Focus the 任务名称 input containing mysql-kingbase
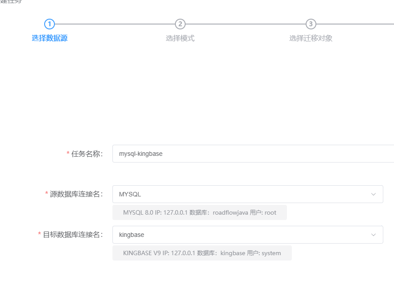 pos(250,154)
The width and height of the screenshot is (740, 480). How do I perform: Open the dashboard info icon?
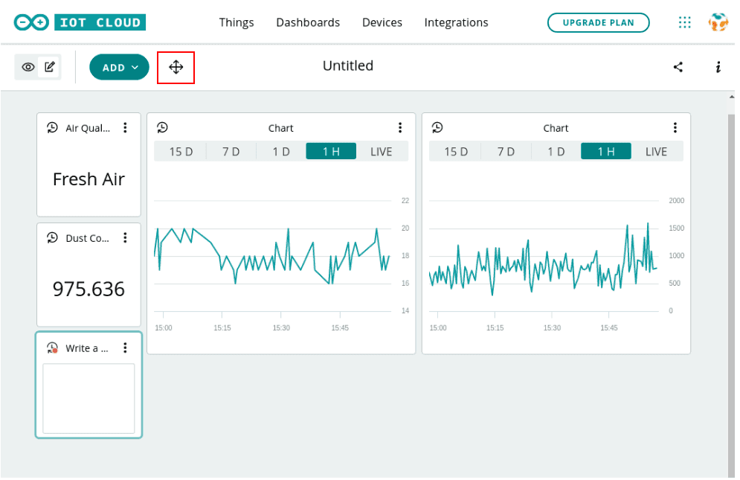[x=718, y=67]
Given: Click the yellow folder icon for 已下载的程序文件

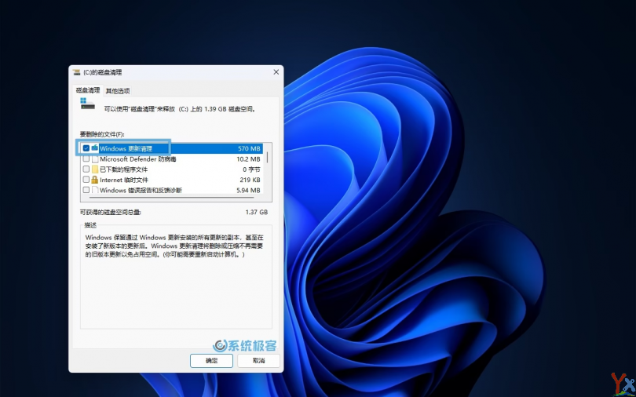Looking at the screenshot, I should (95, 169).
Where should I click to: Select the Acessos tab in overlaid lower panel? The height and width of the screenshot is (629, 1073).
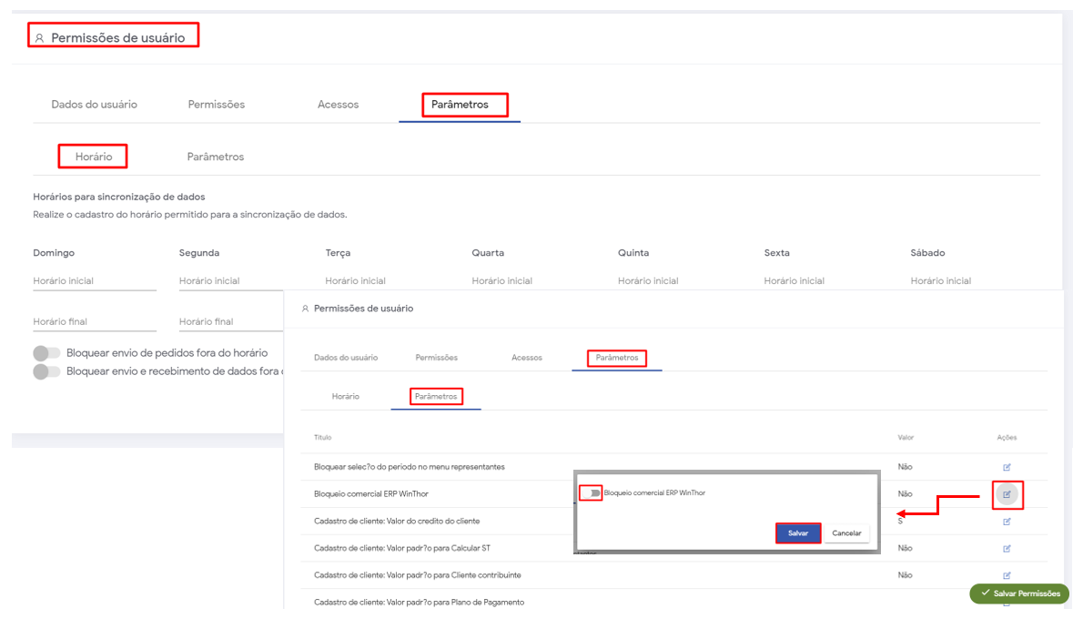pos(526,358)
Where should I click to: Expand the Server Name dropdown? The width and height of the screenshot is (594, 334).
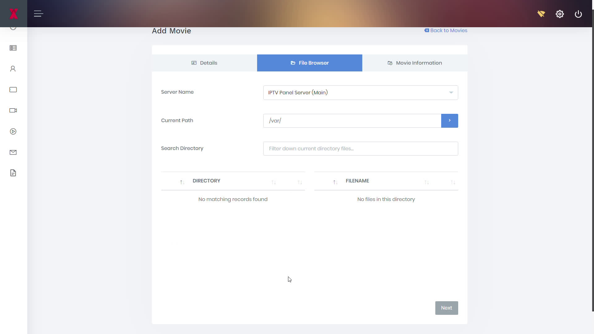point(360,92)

——————————

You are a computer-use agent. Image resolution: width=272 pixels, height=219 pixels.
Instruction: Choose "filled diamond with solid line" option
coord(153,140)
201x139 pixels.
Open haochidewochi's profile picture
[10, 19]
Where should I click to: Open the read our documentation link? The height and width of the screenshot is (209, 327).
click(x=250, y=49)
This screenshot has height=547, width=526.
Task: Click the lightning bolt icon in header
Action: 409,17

——————————

Task directions
Please render the stretch from the line containing "Given: Click the" through the line containing "point(360,92)" as a two-column CSV with the headers input and output. Each row should pair one line's text with its answer, with each value in its own quoted field, line breaks turned into spaces, and the pictures left out.

Final result
input,output
"Given: Click the yellow folder icon for 已下载的程序文件","Looking at the screenshot, I should (95, 169)."
"Where should I click to: Select the Acessos tab in overlaid lower panel? The height and width of the screenshot is (629, 1073).","pos(526,358)"
"Where should I click to: Expand the Server Name dropdown? The width and height of the screenshot is (594, 334).","point(360,92)"